┌──

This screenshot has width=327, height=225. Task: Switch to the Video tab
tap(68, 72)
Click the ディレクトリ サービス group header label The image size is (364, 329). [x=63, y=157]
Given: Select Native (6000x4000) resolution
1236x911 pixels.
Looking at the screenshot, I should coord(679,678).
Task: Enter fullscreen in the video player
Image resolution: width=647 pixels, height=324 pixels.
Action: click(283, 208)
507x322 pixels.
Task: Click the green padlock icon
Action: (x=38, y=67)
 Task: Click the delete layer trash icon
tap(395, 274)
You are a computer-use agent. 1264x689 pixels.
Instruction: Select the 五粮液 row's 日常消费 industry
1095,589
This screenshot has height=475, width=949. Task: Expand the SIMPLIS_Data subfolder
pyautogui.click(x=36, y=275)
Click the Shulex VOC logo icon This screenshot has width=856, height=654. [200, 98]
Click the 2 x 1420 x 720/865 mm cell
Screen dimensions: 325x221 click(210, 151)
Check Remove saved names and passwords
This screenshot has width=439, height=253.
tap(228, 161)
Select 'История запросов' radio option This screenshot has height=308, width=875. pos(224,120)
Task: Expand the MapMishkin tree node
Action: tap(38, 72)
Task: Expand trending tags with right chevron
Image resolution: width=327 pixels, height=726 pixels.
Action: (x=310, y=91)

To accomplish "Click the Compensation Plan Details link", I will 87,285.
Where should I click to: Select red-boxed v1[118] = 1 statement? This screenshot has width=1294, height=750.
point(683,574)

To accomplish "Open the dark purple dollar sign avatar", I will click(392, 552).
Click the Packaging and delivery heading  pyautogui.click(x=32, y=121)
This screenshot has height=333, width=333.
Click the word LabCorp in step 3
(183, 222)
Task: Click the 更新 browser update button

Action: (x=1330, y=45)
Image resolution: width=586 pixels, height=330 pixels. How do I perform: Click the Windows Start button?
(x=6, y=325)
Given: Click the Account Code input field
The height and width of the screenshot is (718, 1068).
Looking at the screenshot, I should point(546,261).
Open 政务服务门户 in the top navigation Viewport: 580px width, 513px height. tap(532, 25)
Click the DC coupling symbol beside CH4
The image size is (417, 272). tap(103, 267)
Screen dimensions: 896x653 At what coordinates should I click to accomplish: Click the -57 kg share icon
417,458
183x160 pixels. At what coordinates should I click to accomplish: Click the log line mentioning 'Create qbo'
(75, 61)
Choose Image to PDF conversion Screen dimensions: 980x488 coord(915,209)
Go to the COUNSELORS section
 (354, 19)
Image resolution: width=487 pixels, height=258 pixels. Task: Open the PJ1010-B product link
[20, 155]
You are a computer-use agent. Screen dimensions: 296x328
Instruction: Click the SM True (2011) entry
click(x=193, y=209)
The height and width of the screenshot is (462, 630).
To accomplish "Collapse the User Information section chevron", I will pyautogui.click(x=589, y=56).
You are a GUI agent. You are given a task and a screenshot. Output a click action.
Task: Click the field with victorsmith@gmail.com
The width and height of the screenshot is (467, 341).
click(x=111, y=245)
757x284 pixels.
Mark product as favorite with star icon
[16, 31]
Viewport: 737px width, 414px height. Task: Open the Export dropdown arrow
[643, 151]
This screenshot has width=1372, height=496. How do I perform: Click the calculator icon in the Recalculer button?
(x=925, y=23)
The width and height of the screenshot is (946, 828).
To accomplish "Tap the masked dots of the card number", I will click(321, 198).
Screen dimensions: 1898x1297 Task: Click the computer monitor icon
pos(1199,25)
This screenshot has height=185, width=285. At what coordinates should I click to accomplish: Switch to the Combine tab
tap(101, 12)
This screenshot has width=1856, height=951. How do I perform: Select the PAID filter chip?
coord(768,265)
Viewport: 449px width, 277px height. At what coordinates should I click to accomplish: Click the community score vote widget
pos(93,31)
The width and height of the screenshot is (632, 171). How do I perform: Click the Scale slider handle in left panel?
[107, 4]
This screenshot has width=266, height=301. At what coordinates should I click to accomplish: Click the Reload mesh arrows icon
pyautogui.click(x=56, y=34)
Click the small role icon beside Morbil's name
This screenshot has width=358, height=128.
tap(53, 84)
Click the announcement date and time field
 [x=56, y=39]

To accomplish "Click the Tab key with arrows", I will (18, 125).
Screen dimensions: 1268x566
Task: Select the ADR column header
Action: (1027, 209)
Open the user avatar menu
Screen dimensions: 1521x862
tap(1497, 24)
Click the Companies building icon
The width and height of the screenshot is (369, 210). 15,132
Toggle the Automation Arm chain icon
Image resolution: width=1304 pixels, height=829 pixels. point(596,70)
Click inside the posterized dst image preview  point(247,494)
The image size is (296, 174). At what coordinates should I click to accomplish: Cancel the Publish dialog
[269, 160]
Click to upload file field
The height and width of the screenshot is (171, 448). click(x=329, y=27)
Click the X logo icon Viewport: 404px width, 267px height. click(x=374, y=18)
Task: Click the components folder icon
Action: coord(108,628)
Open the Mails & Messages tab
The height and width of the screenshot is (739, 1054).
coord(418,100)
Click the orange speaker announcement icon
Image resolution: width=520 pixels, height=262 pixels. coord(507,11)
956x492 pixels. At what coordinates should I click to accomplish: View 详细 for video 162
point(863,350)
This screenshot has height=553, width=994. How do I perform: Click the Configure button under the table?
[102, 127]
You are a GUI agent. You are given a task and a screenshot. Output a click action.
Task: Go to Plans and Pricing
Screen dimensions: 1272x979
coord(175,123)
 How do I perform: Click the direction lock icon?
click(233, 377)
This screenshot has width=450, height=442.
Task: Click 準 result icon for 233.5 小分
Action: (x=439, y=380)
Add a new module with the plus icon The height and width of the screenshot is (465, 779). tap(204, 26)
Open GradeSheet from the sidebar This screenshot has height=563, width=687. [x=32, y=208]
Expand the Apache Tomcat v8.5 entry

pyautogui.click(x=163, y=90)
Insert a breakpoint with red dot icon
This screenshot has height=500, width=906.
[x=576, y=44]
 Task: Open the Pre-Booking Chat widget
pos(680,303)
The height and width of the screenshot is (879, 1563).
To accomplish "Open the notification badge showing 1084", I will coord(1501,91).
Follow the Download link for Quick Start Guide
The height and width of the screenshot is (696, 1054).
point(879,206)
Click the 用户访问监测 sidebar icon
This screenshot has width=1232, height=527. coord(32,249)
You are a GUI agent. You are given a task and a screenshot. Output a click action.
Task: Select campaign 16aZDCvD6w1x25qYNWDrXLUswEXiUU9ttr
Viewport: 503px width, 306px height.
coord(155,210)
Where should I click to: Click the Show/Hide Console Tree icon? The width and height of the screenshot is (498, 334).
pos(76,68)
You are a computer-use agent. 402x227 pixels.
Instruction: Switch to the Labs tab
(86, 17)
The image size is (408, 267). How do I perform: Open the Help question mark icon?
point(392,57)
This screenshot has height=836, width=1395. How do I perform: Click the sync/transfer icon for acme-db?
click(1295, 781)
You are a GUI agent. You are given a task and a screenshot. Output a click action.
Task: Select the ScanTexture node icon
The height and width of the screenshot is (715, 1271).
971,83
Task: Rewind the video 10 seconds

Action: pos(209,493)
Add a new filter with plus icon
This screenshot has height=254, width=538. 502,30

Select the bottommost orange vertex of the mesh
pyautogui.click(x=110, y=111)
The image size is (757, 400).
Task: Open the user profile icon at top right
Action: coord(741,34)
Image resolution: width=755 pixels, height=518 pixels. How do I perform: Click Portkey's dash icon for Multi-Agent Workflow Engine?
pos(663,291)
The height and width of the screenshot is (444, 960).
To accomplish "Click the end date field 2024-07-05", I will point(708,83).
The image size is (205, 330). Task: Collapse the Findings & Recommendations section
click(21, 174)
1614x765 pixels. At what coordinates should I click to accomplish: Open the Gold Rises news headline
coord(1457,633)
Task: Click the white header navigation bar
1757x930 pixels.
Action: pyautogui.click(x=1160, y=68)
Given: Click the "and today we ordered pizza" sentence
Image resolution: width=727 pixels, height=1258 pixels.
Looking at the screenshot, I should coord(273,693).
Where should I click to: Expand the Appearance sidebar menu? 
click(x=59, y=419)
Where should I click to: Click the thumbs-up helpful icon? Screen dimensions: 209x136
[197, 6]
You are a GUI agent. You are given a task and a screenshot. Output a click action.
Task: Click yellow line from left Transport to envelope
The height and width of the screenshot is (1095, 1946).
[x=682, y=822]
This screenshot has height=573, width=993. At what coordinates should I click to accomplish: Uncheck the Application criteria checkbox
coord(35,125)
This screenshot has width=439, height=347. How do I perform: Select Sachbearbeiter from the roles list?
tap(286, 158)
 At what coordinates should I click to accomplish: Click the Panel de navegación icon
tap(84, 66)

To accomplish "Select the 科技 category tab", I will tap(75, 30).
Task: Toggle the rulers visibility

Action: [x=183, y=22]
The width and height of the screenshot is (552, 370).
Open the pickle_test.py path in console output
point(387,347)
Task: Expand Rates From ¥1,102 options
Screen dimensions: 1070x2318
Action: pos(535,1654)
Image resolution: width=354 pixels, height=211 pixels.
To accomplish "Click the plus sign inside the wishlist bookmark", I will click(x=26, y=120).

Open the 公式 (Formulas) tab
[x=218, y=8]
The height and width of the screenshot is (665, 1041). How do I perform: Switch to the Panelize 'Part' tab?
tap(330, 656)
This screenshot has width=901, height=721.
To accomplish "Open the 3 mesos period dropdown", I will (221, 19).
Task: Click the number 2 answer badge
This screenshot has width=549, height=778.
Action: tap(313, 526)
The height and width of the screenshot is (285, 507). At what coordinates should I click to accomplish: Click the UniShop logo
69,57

└──

= Task statement =
In the records, from the line with "The image size is (408, 267)." up to and including the line with "Action: pos(209,493)", change "Rewind" to "Fast-forward". Write out only those lines, with everything else left as it is.

= Response =
The image size is (408, 267). How do I perform: Open the Help question mark icon?
point(392,57)
This screenshot has height=836, width=1395. How do I perform: Click the sync/transfer icon for acme-db?
click(1295, 781)
You are a GUI agent. You are given a task and a screenshot. Output a click action.
Task: Select the ScanTexture node icon
The height and width of the screenshot is (715, 1271).
971,83
Task: Fast-forward the video 10 seconds

Action: pos(209,493)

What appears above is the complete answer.